Es una verdadera lástima que tantos
lectores y, sobre todo, tantos no lectores vayan a quedarse únicamente con
estas dos frases del inmenso legado literario de Vargas Llosa. Yo prefiero
acordarme de uno de sus grandes libros, La orgía perpetua,
en el que se dedicó a desmenuzar meticulosamente su entusiasmo por la obra
maestra de Flaubert, Madame Bovary. Al
releerlo estos días, he llegado a preguntarme si de algún modo Vargas Llosa no
estaría repitiendo en su idilio con Isabel Preysler el espléndido viacrucis de
Emma Bovary en busca de la pasión y la aventura a cualquier precio.
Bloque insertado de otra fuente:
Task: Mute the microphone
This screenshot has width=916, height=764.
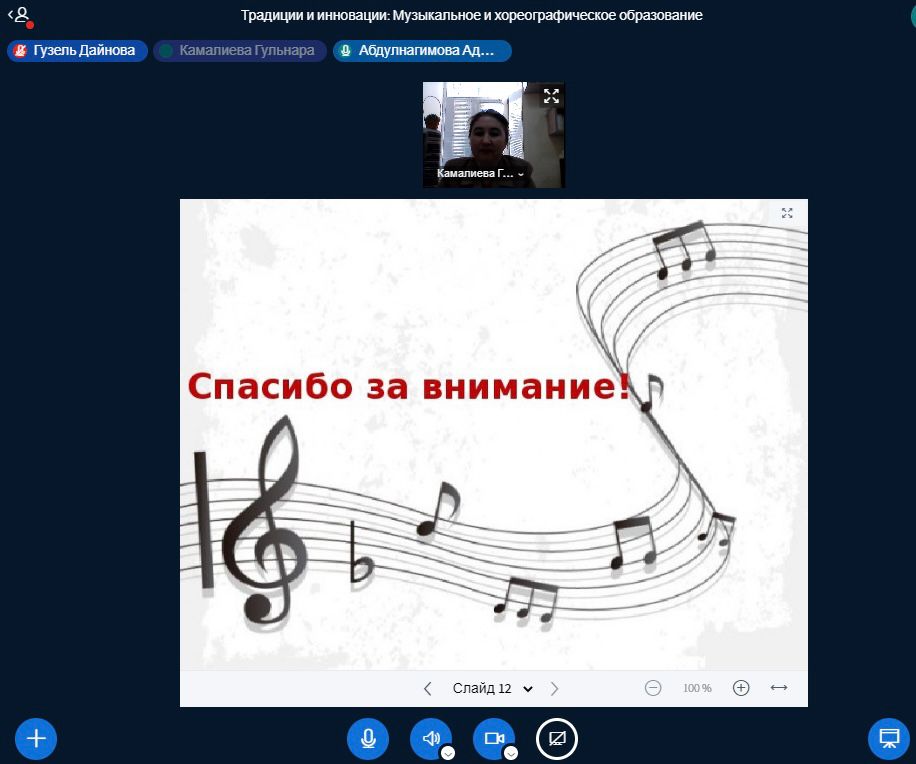Action: [x=368, y=739]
En la admiración por su figura hay algo
"que ella y yo compartimos estrechamente: nuestro incurable materialismo,
nuestra predilección por los placeres del cuerpo sobre los del alma, nuestro
respeto por los sentidos y el instinto, nuestra preferencia por esta vida
terrenal a cualquier otra". Más adelante habla de un momento en que se le
pasó por la cabeza la idea del suicidio y cómo recobró el gusto por la vida al
releer el angustioso envenenamiento en las páginas finales de la novela.
"El elemento melodramático me conmueve porque el melodrama está más cerca
de lo real que el drama, la tragicomedia que la comedia o la tragedia".
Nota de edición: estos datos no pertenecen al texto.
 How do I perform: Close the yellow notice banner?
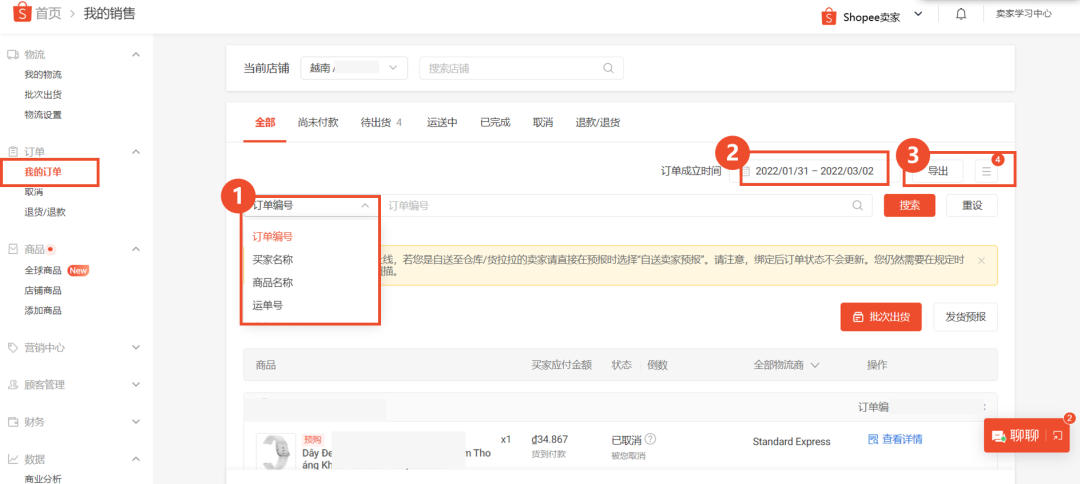click(x=981, y=260)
Entre la tragicomedia y el melodrama empieza y acaba este amorío de prensa
rosa. "Madame Bovary c'est moi"
dijo Flaubert, una frase que ahora Vargas Llosa puede suscribir en carne
propia. En una foto publicada por su hijo se le ve despidiendo el año sentado
en un sillón, leyendo por enésima vez una primera edición de Madame Bovary.